• Safety and tolerability of 3 dose levels of oral AT1001
  

• Pharmacokinetics of 3 dose levels of oral AT1001
  
• Pharmacodynamic effects of oral AT1001 (effects on enzyme and substrate levels, cardiac function, renal function, and nerve conduction)
  

This open-label study will be conducted in up to 20 patients at five clinical sites in the United States. Patients will undergo a 28-day screening period, including a 14-day run-in with AT1001 to assess eligibility for the study. Patients receiving enzyme replacement therapy or substrate depletion therapy for Fabry disease must undergo a 2-week washout of prior therapy before the 28-day screening period. Patients will receive a daily dose of AT1001 for 12 weeks during the treatment phase. The pharmacokinetics of AT1001 in plasma and urine will be assessed at regular intervals. Safety will be evaluated throughout the treatment period.

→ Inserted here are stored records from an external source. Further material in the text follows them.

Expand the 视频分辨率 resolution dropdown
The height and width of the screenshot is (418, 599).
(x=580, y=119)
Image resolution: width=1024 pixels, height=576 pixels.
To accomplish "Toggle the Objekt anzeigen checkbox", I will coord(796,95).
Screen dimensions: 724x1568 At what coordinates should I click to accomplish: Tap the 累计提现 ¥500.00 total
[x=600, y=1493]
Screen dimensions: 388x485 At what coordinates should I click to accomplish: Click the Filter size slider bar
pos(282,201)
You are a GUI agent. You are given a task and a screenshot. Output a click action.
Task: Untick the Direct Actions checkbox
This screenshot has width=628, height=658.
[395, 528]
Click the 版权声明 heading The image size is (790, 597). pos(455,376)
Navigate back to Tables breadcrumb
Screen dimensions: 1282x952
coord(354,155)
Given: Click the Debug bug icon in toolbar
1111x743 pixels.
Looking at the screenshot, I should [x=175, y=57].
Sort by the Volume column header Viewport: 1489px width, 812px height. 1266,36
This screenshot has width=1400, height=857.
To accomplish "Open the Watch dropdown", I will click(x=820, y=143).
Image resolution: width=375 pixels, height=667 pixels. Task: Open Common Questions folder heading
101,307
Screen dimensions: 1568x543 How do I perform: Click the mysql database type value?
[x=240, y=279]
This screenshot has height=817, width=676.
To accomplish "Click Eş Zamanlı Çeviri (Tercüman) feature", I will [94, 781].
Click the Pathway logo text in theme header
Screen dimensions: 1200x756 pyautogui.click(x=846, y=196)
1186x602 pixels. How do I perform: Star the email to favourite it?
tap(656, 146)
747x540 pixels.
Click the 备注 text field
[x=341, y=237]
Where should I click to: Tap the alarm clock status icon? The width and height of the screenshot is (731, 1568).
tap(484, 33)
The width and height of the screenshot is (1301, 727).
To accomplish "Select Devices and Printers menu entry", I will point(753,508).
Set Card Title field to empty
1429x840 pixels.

At the end of the 12-week treatment period, the effect of AT1001 on pharmacodynamic parameters (alpha-Gal A in leukocytes, GL-3 in plasma and urine, and alpha-Gal A and GL-3 in skin biopsy samples) and functional parameters (cardiac function as assessed by electrocardiogram, echocardiogram, and MRI, and renal function as assessed by blood and urine tests, and nerve conduction as assessed by QSART and CASE IV tests) will be evaluated. If the safety profile is acceptable, patients will be permitted to enter a 36-week treatment extension period and continue to receive AT1001, with safety, pharmacodynamic, and functional assessments performed at 12-week intervals.